This month sees the release of two peachy Depeche Mode-related items: As well as Imposter, singer Dave Gahan’s album with Soulsavers, there’s a rather good, nicely priced photo book: DREAM, the work of Mode fanatic turned band photographer Michaela Olexova . David Nobakht spoke to her about it.
In June 1988, Depeche Mode played to over 60,000 fans at the Rose Bowl in Pasadena: a show immortalised in a film titled 101 the following year by D.A. Pennebaker. Yet that same week, when the Essex synthpop stars’ new head of promotion Mick Paterson sat down to read through the band’s press cuttings, matters were less rosy.
Despite the Mode’s growing popularity worldwide: “The British press write-ups were all very snide and dismissive … there was no acknowledgement of what they were doing musically at all,” is what Paterson, a Mute Records employee, told writer Ian Gittins for the Depeche Mode: Faith And Devotion book. However, fans that wanted to bypass such write-ups” could subscribe to Bong magazine, which took its name from the catalogue prefixes that Mute gave Depeche Mode releases.

**Set problem 1:**
Output the passage of the Depeche Mode article from "In June 1988, Depeche" to "were less rosy.", word for word.
**Set problem 2:**
Please return, without any change, the lines of the entries below from the line with "The height and width of the screenshot is (726, 335)." to the line with "(x=142, y=28)", both of those lines included.

[Collected data]
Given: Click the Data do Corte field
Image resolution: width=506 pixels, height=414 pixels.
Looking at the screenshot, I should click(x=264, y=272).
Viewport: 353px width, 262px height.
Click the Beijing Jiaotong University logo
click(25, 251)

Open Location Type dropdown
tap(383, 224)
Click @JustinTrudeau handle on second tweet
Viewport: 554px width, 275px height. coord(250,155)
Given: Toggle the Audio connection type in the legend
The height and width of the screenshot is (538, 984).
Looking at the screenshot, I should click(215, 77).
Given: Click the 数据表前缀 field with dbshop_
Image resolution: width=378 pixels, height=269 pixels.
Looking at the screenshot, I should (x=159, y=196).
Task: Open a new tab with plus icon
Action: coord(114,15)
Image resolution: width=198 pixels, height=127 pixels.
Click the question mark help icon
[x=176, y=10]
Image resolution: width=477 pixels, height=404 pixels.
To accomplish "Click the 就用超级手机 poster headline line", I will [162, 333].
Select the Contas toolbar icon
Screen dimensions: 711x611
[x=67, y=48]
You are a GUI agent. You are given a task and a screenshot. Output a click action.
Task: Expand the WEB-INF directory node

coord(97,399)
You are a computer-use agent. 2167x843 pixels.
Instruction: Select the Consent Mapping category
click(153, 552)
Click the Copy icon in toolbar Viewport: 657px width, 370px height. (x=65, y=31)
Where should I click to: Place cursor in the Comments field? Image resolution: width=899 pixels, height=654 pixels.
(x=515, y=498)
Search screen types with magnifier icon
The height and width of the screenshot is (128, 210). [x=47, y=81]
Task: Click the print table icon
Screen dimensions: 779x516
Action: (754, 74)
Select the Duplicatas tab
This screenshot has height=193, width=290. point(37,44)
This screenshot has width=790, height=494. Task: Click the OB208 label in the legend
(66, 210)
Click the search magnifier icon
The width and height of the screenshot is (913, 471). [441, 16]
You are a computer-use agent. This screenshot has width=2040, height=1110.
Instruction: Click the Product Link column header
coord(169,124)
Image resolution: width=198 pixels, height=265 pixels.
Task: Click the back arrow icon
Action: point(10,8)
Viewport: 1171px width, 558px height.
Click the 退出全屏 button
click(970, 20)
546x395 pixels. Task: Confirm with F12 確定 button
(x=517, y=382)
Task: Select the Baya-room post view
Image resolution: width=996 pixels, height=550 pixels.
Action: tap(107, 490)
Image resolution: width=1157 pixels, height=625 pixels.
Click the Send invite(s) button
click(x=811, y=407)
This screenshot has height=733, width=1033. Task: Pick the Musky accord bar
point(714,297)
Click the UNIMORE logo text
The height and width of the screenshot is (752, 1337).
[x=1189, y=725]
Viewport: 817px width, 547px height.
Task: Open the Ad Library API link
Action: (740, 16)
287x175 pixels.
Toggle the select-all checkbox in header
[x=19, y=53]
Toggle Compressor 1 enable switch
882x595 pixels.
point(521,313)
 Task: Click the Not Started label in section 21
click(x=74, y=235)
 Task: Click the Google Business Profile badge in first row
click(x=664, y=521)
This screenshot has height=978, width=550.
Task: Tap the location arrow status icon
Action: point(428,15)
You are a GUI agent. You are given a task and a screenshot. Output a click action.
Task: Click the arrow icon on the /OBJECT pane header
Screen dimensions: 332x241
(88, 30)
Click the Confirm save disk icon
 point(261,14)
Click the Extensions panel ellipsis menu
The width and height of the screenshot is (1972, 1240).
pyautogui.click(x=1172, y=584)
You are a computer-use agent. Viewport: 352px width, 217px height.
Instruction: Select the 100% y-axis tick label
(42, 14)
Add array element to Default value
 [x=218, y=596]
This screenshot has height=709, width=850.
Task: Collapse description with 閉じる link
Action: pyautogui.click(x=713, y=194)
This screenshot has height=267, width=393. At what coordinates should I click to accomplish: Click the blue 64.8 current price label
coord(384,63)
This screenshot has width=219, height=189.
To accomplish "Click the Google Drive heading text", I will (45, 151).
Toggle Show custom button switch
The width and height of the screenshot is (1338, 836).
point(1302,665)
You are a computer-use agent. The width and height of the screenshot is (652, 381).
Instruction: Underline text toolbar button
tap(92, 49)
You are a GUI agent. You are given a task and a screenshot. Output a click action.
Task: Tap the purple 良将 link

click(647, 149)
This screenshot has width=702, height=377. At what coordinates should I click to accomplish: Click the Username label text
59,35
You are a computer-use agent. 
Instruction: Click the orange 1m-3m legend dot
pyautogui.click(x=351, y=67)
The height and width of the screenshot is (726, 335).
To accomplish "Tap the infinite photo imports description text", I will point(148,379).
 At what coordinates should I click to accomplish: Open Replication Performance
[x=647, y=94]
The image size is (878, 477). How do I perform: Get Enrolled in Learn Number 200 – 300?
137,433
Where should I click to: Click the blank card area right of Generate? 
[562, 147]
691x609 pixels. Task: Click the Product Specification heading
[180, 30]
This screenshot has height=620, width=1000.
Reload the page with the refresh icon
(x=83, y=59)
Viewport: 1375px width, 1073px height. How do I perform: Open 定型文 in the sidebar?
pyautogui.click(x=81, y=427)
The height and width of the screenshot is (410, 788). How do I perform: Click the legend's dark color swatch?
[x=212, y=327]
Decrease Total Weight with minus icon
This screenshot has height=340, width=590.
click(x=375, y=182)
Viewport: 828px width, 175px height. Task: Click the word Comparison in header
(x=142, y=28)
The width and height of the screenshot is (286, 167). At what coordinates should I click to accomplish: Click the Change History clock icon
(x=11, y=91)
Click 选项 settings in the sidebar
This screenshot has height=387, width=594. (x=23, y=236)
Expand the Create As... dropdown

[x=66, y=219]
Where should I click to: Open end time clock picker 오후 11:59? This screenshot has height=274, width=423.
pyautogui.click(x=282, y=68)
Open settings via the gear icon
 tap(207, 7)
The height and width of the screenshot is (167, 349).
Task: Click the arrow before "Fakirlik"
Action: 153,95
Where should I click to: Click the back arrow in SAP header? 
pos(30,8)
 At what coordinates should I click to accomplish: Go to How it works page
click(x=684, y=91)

**Complete answer 1:**
In June 1988, Depeche Mode played to over 60,000 fans at the Rose Bowl in Pasadena: a show immortalised in a film titled 101 the following year by D.A. Pennebaker. Yet that same week, when the Essex synthpop stars’ new head of promotion Mick Paterson sat down to read through the band’s press cuttings, matters were less rosy.

**Complete answer 2:**
The height and width of the screenshot is (726, 335).
To accomplish "Tap the infinite photo imports description text", I will point(148,379).
 At what coordinates should I click to accomplish: Open Replication Performance
[x=647, y=94]
The image size is (878, 477). How do I perform: Get Enrolled in Learn Number 200 – 300?
137,433
Where should I click to: Click the blank card area right of Generate? 
[562, 147]
691x609 pixels. Task: Click the Product Specification heading
[180, 30]
This screenshot has height=620, width=1000.
Reload the page with the refresh icon
(x=83, y=59)
Viewport: 1375px width, 1073px height. How do I perform: Open 定型文 in the sidebar?
pyautogui.click(x=81, y=427)
The height and width of the screenshot is (410, 788). How do I perform: Click the legend's dark color swatch?
[x=212, y=327]
Decrease Total Weight with minus icon
This screenshot has height=340, width=590.
click(x=375, y=182)
Viewport: 828px width, 175px height. Task: Click the word Comparison in header
(x=142, y=28)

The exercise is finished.